Ingenious says the fund was launched in response to IFA demand for access to the Ingenious investment strategy of limiting losses in falling markets using an Oeic structure. The Ingenious investment process is built around the belief that clients are averse to losses and not necessarily averse to risk. The company also thinks global multi-asset investing will provide the best returns and that investing through funds can improve return and reduce risk.
The new fund aims to outperform cash over rolling five-year periods by investing in equities and bonds through a portfolio of investment funds, including investment trusts and exchange traded funds. The fund can also hold other asset classes such as commercial property and commodities where this helps to produce better risk-adjusted returns.
Ingenious chief investment officer Guy Bowles, who has over 25 years’ investment experience, manages the fund. He specialises in global multi-asset portfolios and quantitative analysis of investment risk.

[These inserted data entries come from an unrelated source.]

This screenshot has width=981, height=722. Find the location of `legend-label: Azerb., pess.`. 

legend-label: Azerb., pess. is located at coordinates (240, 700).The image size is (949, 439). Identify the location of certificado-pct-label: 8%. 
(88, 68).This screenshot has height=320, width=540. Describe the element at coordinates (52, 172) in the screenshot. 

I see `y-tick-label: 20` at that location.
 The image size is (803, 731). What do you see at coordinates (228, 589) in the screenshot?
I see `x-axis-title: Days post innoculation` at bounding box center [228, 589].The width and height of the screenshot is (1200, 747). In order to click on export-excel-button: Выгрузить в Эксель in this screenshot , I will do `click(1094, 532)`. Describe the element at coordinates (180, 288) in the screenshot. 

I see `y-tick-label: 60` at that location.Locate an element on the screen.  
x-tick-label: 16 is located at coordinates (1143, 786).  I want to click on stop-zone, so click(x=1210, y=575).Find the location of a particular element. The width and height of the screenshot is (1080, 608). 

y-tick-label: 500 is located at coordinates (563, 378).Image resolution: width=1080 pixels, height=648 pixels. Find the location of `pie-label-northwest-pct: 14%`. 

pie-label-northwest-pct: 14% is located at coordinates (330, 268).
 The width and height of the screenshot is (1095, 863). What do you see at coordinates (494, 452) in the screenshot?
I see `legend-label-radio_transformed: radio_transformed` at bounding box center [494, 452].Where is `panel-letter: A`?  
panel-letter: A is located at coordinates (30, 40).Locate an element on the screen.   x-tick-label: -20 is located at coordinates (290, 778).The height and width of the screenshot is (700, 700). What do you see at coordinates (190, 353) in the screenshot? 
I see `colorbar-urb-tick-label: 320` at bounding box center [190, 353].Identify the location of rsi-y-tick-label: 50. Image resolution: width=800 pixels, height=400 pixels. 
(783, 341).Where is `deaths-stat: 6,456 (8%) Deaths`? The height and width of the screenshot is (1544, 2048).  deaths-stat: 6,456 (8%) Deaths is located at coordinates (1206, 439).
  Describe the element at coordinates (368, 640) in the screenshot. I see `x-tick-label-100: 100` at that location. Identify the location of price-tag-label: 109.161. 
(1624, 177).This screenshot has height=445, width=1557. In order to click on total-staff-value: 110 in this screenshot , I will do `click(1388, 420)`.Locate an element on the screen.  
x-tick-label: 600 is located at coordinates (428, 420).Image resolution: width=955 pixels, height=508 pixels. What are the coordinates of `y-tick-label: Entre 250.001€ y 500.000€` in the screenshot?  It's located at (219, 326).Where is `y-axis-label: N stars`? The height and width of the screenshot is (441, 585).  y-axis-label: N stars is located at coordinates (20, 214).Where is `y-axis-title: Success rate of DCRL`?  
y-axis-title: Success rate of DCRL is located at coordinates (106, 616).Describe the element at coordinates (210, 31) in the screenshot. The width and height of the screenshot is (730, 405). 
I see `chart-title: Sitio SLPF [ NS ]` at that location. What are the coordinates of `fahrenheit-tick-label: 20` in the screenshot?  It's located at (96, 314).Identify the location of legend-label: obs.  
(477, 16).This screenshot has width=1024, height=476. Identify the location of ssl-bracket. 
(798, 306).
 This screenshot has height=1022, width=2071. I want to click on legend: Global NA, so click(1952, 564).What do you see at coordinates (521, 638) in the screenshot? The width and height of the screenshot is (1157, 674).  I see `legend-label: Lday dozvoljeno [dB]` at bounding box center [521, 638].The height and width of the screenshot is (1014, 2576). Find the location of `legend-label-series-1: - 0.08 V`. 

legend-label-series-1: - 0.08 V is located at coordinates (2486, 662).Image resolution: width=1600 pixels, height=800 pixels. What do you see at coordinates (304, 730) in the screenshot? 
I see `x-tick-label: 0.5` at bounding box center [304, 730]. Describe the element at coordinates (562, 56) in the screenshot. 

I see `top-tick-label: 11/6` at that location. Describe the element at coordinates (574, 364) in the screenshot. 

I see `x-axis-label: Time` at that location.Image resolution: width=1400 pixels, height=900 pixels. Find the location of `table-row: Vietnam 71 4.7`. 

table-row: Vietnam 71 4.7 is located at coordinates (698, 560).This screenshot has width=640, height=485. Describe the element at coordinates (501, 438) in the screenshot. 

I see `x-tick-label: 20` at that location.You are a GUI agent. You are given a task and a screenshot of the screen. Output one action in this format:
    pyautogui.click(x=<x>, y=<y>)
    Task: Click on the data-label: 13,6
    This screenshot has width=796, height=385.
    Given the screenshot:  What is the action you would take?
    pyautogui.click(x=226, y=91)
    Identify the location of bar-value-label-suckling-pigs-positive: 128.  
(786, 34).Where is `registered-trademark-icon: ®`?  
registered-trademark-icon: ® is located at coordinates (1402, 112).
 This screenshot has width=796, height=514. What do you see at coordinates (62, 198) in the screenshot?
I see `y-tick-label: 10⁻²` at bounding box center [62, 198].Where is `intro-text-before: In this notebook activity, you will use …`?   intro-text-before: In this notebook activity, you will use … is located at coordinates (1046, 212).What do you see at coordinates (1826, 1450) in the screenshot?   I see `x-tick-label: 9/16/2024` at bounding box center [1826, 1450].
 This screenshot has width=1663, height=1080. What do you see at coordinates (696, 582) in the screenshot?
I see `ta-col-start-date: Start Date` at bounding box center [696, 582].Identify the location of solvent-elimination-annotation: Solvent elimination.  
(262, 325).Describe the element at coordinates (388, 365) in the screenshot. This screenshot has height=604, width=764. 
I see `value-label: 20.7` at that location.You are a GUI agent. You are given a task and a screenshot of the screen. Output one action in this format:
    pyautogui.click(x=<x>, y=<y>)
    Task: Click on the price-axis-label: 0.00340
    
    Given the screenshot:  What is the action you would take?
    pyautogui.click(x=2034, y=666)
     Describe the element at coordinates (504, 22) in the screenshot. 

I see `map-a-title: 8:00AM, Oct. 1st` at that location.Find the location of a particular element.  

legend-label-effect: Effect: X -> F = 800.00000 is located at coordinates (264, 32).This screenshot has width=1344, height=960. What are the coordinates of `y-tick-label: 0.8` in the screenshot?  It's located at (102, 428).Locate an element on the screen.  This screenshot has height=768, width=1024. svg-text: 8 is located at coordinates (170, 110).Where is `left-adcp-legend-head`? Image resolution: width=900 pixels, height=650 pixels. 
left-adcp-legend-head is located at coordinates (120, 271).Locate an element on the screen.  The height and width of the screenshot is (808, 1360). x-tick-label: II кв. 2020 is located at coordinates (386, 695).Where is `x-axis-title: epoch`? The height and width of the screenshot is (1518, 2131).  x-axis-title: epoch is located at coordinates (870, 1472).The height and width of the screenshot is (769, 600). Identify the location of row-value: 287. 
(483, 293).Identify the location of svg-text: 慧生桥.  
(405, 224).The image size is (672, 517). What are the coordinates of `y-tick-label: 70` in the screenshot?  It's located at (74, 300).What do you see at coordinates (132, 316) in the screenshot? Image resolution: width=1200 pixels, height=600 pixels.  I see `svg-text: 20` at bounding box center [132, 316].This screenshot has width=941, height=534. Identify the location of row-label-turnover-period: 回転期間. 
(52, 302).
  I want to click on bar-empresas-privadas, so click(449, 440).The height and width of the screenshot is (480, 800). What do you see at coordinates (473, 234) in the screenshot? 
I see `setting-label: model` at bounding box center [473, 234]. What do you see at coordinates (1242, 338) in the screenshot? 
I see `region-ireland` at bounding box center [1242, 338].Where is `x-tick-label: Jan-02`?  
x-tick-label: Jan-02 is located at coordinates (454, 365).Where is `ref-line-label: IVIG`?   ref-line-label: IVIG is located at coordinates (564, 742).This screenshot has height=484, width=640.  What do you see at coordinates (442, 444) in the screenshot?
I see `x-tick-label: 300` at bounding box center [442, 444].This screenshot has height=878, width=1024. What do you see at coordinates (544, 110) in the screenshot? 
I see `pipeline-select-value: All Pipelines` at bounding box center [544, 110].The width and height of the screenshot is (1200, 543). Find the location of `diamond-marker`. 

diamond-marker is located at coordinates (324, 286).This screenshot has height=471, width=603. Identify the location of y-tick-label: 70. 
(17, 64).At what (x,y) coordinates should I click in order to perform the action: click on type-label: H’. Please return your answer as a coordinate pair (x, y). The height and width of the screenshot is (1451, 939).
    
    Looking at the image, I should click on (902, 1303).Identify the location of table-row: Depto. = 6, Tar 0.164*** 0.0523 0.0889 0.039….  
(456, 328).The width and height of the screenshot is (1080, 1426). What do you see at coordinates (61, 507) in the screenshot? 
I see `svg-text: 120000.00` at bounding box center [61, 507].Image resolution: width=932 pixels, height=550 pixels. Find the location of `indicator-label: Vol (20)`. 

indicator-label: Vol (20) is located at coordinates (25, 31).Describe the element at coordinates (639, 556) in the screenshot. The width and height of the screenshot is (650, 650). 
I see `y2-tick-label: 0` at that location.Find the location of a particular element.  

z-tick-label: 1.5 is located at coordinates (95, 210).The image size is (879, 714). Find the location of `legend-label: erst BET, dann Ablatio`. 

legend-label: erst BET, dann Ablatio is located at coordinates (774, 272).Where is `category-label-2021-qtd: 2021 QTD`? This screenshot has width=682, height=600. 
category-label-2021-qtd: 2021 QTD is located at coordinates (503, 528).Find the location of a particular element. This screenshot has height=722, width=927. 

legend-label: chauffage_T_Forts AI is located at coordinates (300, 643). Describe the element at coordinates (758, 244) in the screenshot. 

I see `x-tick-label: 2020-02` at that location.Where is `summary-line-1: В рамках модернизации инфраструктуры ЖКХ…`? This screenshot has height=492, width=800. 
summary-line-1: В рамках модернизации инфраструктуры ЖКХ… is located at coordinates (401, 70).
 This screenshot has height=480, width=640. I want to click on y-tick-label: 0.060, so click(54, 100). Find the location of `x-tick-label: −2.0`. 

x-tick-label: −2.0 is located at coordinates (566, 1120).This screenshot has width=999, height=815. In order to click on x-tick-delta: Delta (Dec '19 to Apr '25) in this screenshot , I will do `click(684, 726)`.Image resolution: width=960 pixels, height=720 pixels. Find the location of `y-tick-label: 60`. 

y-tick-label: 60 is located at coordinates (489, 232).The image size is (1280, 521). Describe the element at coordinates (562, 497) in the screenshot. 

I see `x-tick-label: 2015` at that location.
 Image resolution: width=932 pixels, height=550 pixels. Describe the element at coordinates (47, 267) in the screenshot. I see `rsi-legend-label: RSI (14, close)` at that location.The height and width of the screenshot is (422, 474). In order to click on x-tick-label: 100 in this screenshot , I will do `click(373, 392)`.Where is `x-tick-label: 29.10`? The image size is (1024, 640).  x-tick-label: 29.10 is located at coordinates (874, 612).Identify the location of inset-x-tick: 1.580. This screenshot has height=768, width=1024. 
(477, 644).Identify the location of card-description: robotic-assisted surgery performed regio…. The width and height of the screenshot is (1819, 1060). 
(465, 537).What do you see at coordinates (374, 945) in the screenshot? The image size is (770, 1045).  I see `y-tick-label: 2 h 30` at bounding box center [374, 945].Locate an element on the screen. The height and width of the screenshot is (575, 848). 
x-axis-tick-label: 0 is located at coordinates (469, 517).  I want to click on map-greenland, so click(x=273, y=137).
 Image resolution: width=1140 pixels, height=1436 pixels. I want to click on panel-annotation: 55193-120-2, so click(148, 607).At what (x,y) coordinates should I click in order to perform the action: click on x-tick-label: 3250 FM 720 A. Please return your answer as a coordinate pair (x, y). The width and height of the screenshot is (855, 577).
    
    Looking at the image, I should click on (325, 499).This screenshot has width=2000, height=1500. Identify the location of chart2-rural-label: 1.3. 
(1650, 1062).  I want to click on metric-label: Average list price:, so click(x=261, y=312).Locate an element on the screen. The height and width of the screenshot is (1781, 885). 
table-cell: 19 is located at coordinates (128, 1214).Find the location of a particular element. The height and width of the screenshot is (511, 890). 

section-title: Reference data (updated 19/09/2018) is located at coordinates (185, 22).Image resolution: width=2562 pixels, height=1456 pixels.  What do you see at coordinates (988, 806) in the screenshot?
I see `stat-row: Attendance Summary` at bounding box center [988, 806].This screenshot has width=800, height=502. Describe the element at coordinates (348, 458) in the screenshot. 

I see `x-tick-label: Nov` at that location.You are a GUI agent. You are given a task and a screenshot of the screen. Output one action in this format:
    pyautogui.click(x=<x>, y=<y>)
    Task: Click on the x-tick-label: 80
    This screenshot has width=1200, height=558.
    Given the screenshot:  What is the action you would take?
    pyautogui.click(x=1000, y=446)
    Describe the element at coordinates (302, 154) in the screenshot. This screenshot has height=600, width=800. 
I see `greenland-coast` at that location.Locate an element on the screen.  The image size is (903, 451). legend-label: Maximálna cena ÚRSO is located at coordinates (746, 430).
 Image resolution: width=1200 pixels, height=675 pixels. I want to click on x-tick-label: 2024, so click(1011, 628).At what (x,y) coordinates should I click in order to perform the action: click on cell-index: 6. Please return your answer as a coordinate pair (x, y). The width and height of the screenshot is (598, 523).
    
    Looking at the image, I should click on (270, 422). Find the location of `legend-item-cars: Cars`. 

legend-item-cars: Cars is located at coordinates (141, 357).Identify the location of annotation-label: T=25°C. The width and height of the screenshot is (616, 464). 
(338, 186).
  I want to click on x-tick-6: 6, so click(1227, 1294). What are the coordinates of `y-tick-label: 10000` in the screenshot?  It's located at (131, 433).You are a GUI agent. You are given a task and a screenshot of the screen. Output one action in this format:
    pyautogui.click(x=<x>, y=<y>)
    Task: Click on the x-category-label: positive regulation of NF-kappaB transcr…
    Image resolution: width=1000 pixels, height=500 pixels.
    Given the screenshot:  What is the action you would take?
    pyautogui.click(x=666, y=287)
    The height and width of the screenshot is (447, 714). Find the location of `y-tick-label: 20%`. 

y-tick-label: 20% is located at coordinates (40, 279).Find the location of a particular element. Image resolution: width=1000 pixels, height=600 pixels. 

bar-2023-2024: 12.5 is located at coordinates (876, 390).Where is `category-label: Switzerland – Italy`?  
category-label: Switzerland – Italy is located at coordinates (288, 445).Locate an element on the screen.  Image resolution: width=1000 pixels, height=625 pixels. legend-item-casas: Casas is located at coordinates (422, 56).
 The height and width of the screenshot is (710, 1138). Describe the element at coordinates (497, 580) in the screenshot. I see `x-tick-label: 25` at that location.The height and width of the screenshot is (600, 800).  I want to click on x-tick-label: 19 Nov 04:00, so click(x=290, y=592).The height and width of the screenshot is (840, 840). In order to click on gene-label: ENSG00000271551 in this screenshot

The fund will benefit from the efficient frontier, a risk modelling tool which identifies sources of risk in the portfolio and recommends strategic allocations, or the best asset mix to provide the highest returns for any given level of risk. This is useful when looking at how to improve returns in the portfolio with no extra risk or how to achieve the same level of return with less risk. The tool also ensures that only intended risks are taken and that unintended risks are not taken.
The efficient frontier tool does not prevent Ingenious from making tactical asset allocation changes to the portfolio. These changes will be based on economic factors, potential risks and market moves or specific fund ideas.
F&C’s lifestyle funds of funds, managed by Thames River Multi-Capital’s Gary Potter and Robert Burdett, are run on a similar basis in that strategic asset allocation is built around efficient frontier models from an independent company, Distribution Technology. Some investors may opt for F&C because of its brand name and range of four risk profiles, which span defensive, cautious and balanced as well as growth risk profiles.